■ **TO BE DONE**
Rewrite all the records, replacing "guadeloupe" with "Guadeloupe" and leaving everything else unchanged. Leave the pictures out of your answer.

■ **RECORDS**
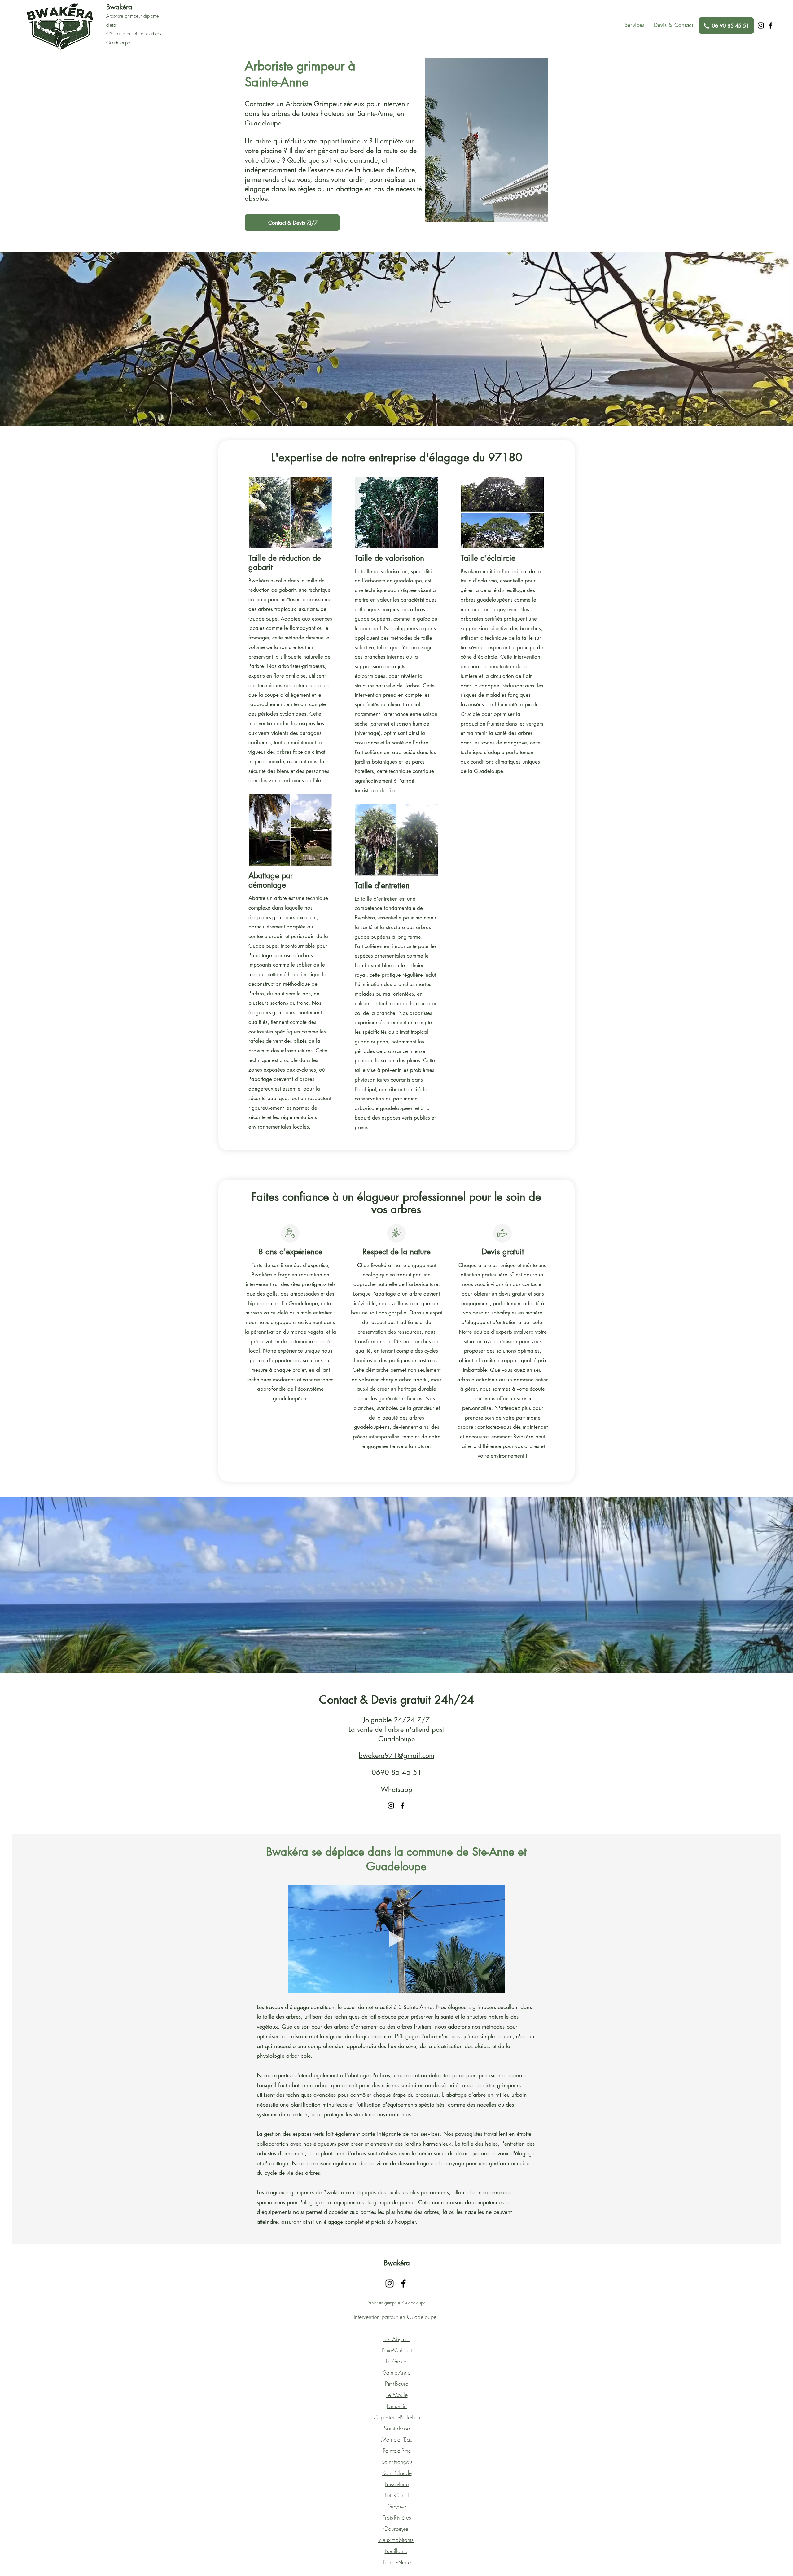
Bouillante (396, 2551)
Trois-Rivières (397, 2517)
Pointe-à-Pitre (397, 2450)
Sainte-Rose (397, 2428)
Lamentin (397, 2406)
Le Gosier (397, 2361)
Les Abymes (396, 2339)
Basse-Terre (397, 2484)
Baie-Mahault (397, 2350)
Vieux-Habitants (396, 2539)
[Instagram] (761, 25)
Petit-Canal (397, 2495)
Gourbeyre (395, 2528)
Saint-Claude (397, 2473)
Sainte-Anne (396, 2372)
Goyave (397, 2506)
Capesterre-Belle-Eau (397, 2417)
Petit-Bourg (397, 2383)
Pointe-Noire (397, 2562)
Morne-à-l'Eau (397, 2439)
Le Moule (397, 2394)
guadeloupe (408, 580)
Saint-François (397, 2461)
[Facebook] (770, 25)
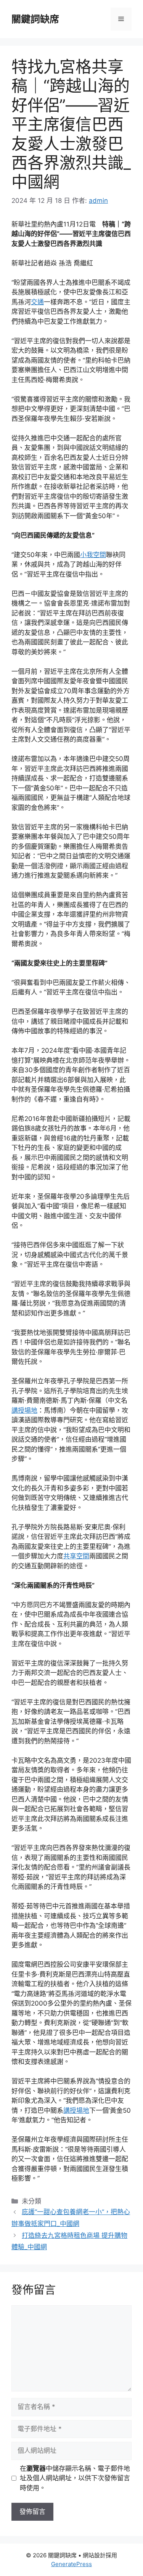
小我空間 (93, 555)
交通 (37, 302)
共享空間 (76, 1556)
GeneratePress (71, 2564)
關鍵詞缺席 (35, 19)
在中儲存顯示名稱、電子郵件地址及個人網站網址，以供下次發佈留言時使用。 (75, 2478)
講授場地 (24, 1410)
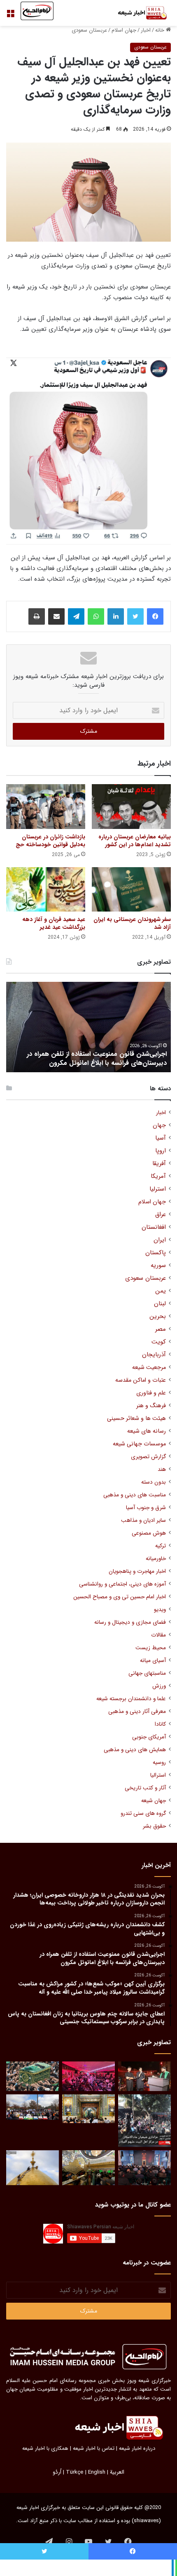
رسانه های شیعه (146, 1431)
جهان (159, 1125)
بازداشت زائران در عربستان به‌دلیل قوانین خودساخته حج (50, 840)
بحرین (157, 1316)
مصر (160, 1329)
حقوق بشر (154, 1826)
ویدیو (160, 1609)
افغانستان (154, 1227)
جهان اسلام (124, 30)
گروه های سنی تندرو (143, 1813)
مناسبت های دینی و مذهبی (134, 1495)
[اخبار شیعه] (138, 13)
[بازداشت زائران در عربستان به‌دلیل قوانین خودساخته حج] (45, 806)
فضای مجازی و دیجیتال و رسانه (130, 1622)
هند (162, 1469)
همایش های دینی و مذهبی (135, 1749)
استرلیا (157, 1189)
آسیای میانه (153, 1660)
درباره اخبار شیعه (137, 2448)
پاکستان (155, 1253)
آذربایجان (154, 1354)
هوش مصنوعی (149, 1533)
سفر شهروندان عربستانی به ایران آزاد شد (132, 923)
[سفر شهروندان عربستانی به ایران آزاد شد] (131, 889)
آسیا (160, 1138)
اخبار (146, 30)
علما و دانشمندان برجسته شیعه (131, 1698)
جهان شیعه (153, 1800)
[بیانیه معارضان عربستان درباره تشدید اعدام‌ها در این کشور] (131, 806)
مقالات (158, 1635)
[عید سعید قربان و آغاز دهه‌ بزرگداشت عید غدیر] (45, 889)
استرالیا (158, 1775)
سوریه (158, 1265)
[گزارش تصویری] (144, 2120)
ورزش (159, 1686)
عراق (160, 1214)
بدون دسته (153, 1482)
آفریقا (159, 1163)
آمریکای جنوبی (149, 1737)
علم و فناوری (151, 1393)
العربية (117, 2472)
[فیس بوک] (155, 616)
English (96, 2472)
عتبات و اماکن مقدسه (140, 1380)
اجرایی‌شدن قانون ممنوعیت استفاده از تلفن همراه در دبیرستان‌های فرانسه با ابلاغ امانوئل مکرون (97, 1058)
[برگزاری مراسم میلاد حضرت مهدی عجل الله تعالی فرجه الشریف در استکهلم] (88, 2076)
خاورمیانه (156, 1558)
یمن (160, 1291)
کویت (158, 1342)
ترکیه (160, 1546)
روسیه (159, 1762)
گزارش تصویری (148, 1456)
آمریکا (158, 1176)
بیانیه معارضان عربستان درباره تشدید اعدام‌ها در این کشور (134, 840)
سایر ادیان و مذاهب (143, 1520)
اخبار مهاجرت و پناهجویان (137, 1571)
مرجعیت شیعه (149, 1367)
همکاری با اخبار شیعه (45, 2448)
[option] (88, 1027)
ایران (160, 1240)
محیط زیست (150, 1647)
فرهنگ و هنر (151, 1405)
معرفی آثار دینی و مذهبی (137, 1711)
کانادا (160, 1724)
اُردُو (57, 2472)
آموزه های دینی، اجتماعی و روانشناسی (122, 1584)
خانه (160, 30)
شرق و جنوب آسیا (146, 1507)
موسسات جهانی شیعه (139, 1444)
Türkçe (75, 2472)
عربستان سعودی (89, 30)
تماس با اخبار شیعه (93, 2448)
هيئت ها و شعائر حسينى (136, 1418)
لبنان (160, 1304)
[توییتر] (135, 616)
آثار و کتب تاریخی (145, 1788)
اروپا (160, 1151)
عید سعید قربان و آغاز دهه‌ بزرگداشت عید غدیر (53, 923)
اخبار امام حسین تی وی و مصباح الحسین (119, 1597)
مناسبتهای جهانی (147, 1673)
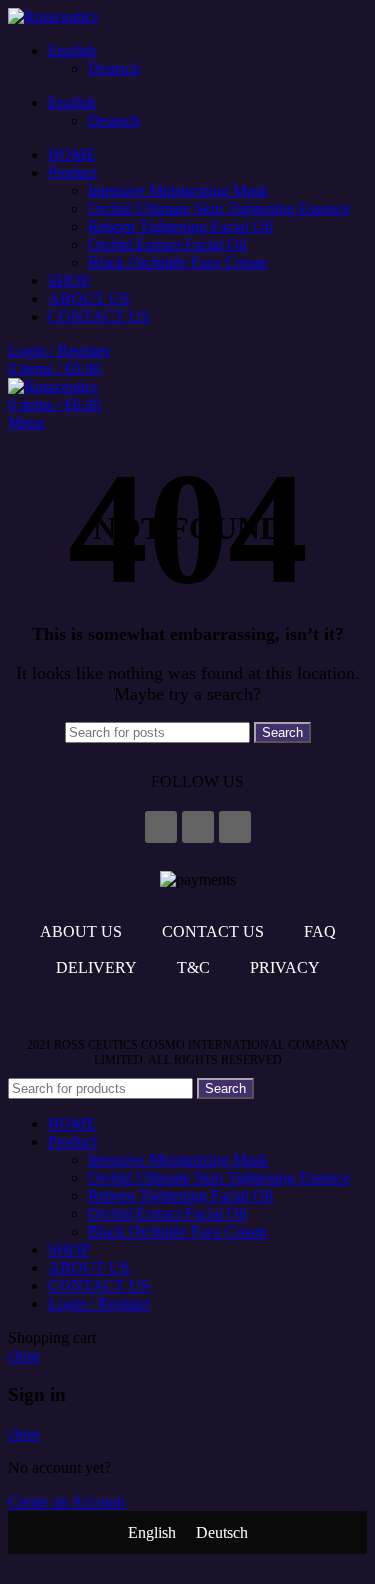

■ **REPLY**
Bouillante (396, 2551)
Trois-Rivières (397, 2517)
Pointe-à-Pitre (397, 2450)
Sainte-Rose (397, 2428)
Lamentin (397, 2406)
Le Gosier (397, 2361)
Les Abymes (396, 2339)
Basse-Terre (397, 2484)
Baie-Mahault (397, 2350)
Vieux-Habitants (396, 2539)
[Instagram] (761, 25)
Petit-Canal (397, 2495)
Gourbeyre (395, 2528)
Saint-Claude (397, 2473)
Sainte-Anne (396, 2372)
Goyave (397, 2506)
Capesterre-Belle-Eau (397, 2417)
Petit-Bourg (397, 2383)
Pointe-Noire (397, 2562)
Morne-à-l'Eau (397, 2439)
Le Moule (397, 2394)
Guadeloupe (408, 580)
Saint-François (397, 2461)
[Facebook] (770, 25)
小我空間 (93, 555)
交通 (37, 302)
共享空間 (76, 1556)
GeneratePress (71, 2564)
關鍵詞缺席 (35, 19)
在中儲存顯示名稱、電子郵件地址及個人網站網址，以供下次發佈留言時使用。 (75, 2478)
講授場地 (24, 1410)
رسانه های شیعه (146, 1431)
جهان (159, 1125)
بازداشت زائران در عربستان به‌دلیل قوانین خودساخته حج (50, 840)
بحرین (157, 1316)
مصر (160, 1329)
حقوق بشر (154, 1826)
ویدیو (160, 1609)
افغانستان (154, 1227)
جهان اسلام (124, 30)
گروه های سنی تندرو (143, 1813)
مناسبت های دینی و مذهبی (134, 1495)
[اخبار شیعه] (138, 13)
[بازداشت زائران در عربستان به‌دلیل قوانین خودساخته حج] (45, 806)
فضای مجازی و دیجیتال و رسانه (130, 1622)
هند (162, 1469)
همایش های دینی و مذهبی (135, 1749)
استرلیا (157, 1189)
آسیای میانه (153, 1660)
درباره اخبار شیعه (137, 2448)
پاکستان (155, 1253)
آذربایجان (154, 1354)
هوش مصنوعی (149, 1533)
سفر شهروندان عربستانی به ایران آزاد شد (132, 923)
[سفر شهروندان عربستانی به ایران آزاد شد] (131, 889)
آسیا (160, 1138)
اخبار (146, 30)
علما و دانشمندان برجسته شیعه (131, 1698)
جهان شیعه (153, 1800)
[بیانیه معارضان عربستان درباره تشدید اعدام‌ها در این کشور] (131, 806)
مقالات (158, 1635)
[عید سعید قربان و آغاز دهه‌ بزرگداشت عید غدیر] (45, 889)
استرالیا (158, 1775)
سوریه (158, 1265)
[گزارش تصویری] (144, 2120)
ورزش (159, 1686)
عراق (160, 1214)
بدون دسته (153, 1482)
آفریقا (159, 1163)
آمریکای جنوبی (149, 1737)
علم و فناوری (151, 1393)
العربية (117, 2472)
[فیس بوک] (155, 616)
English (96, 2472)
عتبات و اماکن مقدسه (140, 1380)
اجرایی‌شدن قانون ممنوعیت استفاده از تلفن همراه در دبیرستان‌های فرانسه با ابلاغ امانوئل مکرون (97, 1058)
[برگزاری مراسم میلاد حضرت مهدی عجل الله تعالی فرجه الشریف در استکهلم] (88, 2076)
خاورمیانه (156, 1558)
یمن (160, 1291)
کویت (158, 1342)
ترکیه (160, 1546)
روسیه (159, 1762)
گزارش تصویری (148, 1456)
آمریکا (158, 1176)
بیانیه معارضان عربستان درباره تشدید اعدام‌ها در این کشور (134, 840)
سایر ادیان و مذاهب (143, 1520)
اخبار مهاجرت و پناهجویان (137, 1571)
مرجعیت شیعه (149, 1367)
همکاری با اخبار شیعه (45, 2448)
[option] (88, 1027)
ایران (160, 1240)
محیط زیست (150, 1647)
فرهنگ و هنر (151, 1405)
معرفی آثار دینی و مذهبی (137, 1711)
کانادا (160, 1724)
اُردُو (57, 2472)
آموزه های دینی، اجتماعی و روانشناسی (122, 1584)
خانه (160, 30)
شرق و جنوب آسیا (146, 1507)
موسسات جهانی شیعه (139, 1444)
Türkçe (75, 2472)
عربستان سعودی (89, 30)
تماس با اخبار شیعه (93, 2448)
هيئت ها و شعائر حسينى (136, 1418)
لبنان (160, 1304)
[توییتر] (135, 616)
آثار و کتب تاریخی (145, 1788)
اروپا (160, 1151)
عید سعید قربان و آغاز دهه‌ بزرگداشت عید غدیر (53, 923)
اخبار امام حسین تی وی و مصباح الحسین (119, 1597)
مناسبتهای جهانی (147, 1673)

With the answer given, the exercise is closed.